[Opening Records to use section]
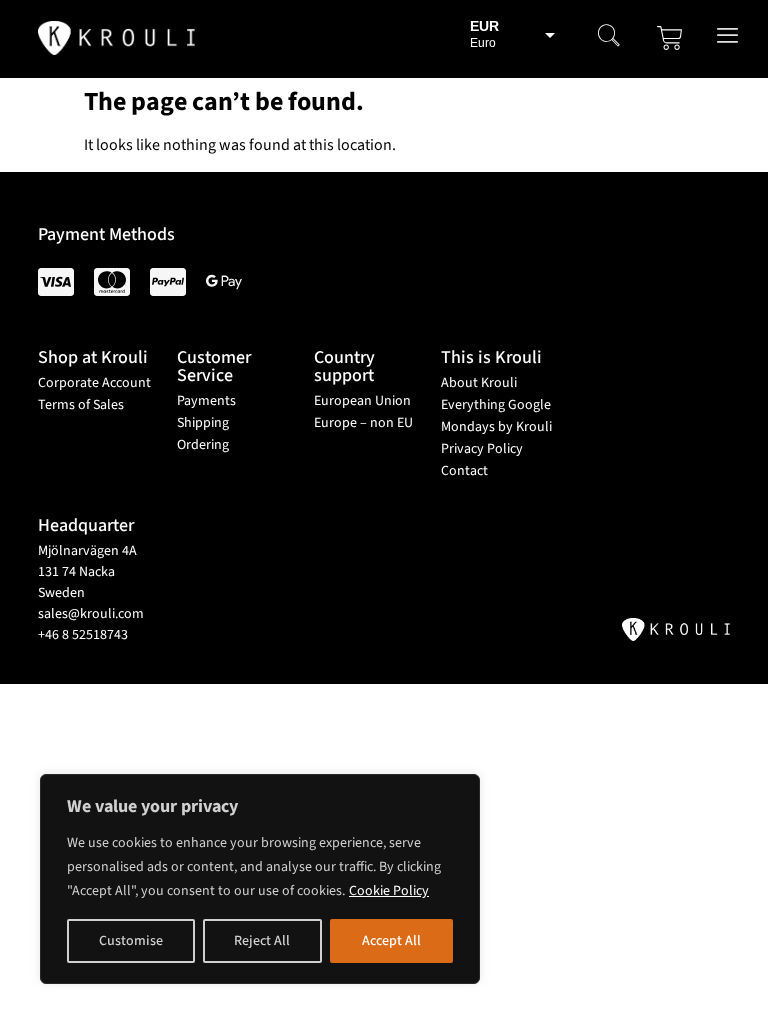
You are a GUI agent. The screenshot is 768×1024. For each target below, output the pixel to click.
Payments (206, 401)
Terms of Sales (81, 405)
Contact (464, 471)
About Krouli (479, 383)
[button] (609, 38)
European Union (362, 401)
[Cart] (670, 38)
[Closing Records to use section]
> **Work instruction**: Respond with the exact lines running from the one that contains "Payments (206, 401)" through the last line of the data above, and no other lines.

> **Output for this task**:
Payments (206, 401)
Terms of Sales (81, 405)
Contact (464, 471)
About Krouli (479, 383)
[button] (609, 38)
European Union (362, 401)
[Cart] (670, 38)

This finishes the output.